Jan 11, 2005 15:23
So. I never did manage to get to a library over break (the one closest to my home was CLOSED for renovations; apparently whatever bureaocrat made that ludicrous decision didn't understand that I was going to be there) and I didn't want to use the home computer for LJ checking in case my brother or even my parents decided to explore, so I haven't checked my friends' listings in over three weeks.

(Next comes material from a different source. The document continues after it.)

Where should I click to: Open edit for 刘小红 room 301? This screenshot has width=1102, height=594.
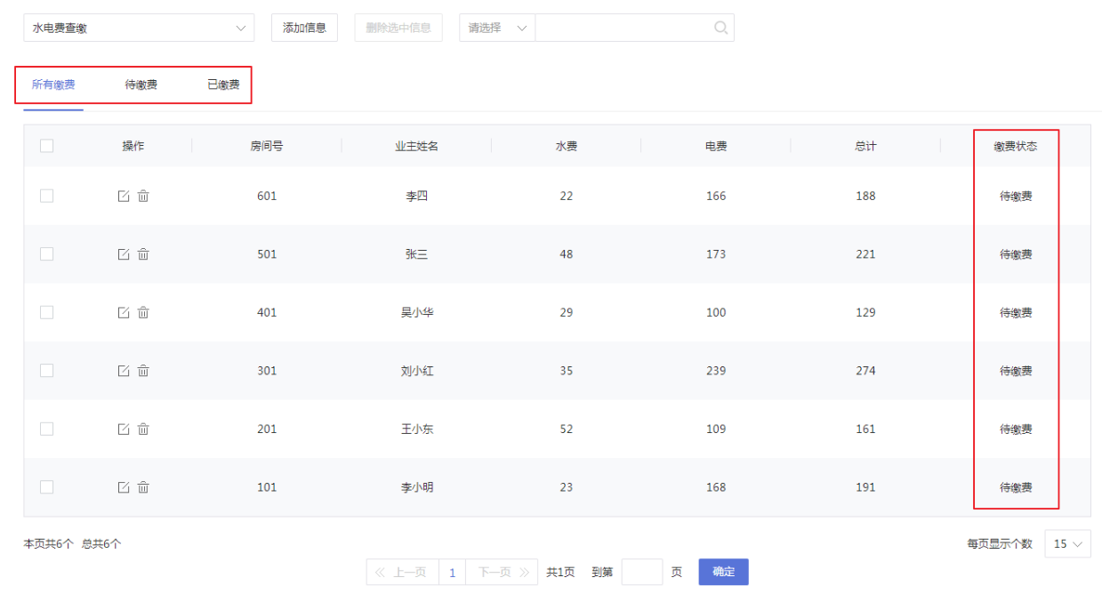tap(124, 371)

This is definitely a transition time. I woke up remembering a dream, strange combination of stress-dream with school and conference and touchy emotional state and high fantasy. Ruth was in it. She didn't understand. More precisely, she was acting in a way that I percieved as very exclusive, shunting me away, and as it was my dream my perception is pretty relevant. I have trouble seeing Ruth actually act that way. But there's the strange thing, how much my emotional state was part of it, and how aware I was of my emotional state. It really felt more like the way I am when I'm spiraling, the bad day dreams, with the implausible scenery of dreams layered on top, than what I usually think of as dreaming. I know I'm stressed because by 11:30 pm yesterday it felt like I'd lived five days instead of just one. I had trouble convincing myself it wasn't at least Tuesday, if not Weds or Thursday. I'm oscillating between feeling I'm in paradise (snow!) and wanting to run and being bored and not really feeling much, just routine, several times over the day with little sense of continuity. It's not uber-bad, some of it's quite fun actually, but it is pretty stressful. I think I'll feel more comfortable in my new room when I've finished unpacking. There's still a lot of stuff taking up floorspace. I realised there's no desk, which bothered me more than I would have thought at first (after all, I didn't have a real desk last semester and I never use the one at home for writing on) but then I realised it was the lack of drawers and horizontal surface space that was getting to me most. There's enough dresser space that I converted some into desk drawers, and all I have to do is ask to move the TV somewhere else and I'll have surface. (The TV doesn't work. It might be able to play DVD's. I see no real reason to have a TV anyway.) I'm half stocked on food for the moment. I'm sleepy.
I'm going to check other people's stuff briefly now.